Now, this Thai import--occasional avant-garde composer, horror film director, and mildly prolific science-fiction author (http://www.primenet.com/~somtow/)--is here to bring back everything we loved about the 1980s.
Consumer culture. Conspicuous consumption. Noise, music, and decadence. The ultimate Big Government--hyperintelligent aliens watching over the solar system, locking humanity away from the stars, and providing incredible technology. The book describes the Mall of the Future: the size of a planet, and caters to every possible consumer of anything, human and alien alike. A series of smoothly-written, clever short stories, punctuated by advertisements for the wonderful products available in the mall.
Feast your eyes on the Mallworld Vampire, reduced to a sideshow at the Way-Out Suicide Club. Check out the daring youth, who refuse be decently nude like their parents are, and instead wear shapeless, indecent potato sacks. Join the Cult-of-the-Month Club. Try a dose of Levitol, and bounce off the ceiling. Forget that useless literacy, and interact with salesdroids. Live at the very center of solar commerce.

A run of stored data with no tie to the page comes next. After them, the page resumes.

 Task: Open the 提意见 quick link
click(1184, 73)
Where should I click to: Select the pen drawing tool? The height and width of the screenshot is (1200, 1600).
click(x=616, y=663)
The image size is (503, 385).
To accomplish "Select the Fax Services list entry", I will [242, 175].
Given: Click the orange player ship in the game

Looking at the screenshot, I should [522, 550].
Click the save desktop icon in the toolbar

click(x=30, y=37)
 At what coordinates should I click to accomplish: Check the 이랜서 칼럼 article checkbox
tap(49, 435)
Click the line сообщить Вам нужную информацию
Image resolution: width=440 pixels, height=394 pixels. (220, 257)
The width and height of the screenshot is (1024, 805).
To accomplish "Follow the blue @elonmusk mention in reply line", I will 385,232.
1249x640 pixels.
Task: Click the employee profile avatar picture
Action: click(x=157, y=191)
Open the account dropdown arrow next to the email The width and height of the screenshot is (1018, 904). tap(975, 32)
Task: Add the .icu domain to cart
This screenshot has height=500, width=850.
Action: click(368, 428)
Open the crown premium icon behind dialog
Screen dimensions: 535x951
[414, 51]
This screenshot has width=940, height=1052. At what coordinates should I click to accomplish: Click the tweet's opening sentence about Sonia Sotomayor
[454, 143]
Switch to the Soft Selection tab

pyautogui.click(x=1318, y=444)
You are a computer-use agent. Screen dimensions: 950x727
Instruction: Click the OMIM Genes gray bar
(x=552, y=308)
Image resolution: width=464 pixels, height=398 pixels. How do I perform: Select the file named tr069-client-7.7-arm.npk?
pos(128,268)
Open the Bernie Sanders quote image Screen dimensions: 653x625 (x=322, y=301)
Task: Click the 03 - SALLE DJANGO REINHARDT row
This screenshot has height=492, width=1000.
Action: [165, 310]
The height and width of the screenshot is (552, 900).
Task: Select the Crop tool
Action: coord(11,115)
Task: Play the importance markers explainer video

This book, published in 1984, is vaguely out of print. I found it in a used bookstore a few years ago and loved it; it seems that even this site is having some problems with it. The pages are well-leafed, passages are underlined to read to friends.
(c) 1996 Danyel Fishe
Anyone who really liked Kevin J. Anderson's STAR WARS "Tales from Jabba's Palace", Alan Dean Foster's "Glory Lane", Spider Robinson's "Callahan's Cross-Time Saloon", or any other collection of bizzare science fiction, aliens, and the fringes of humanity is the perfect audience of Mallworld.
In an ever-more crowded solar system confined by alien overlords, the humans living in the rural Belt as well as urbanites all flock to Mallworld to find EVERYTHING and ANYTHING.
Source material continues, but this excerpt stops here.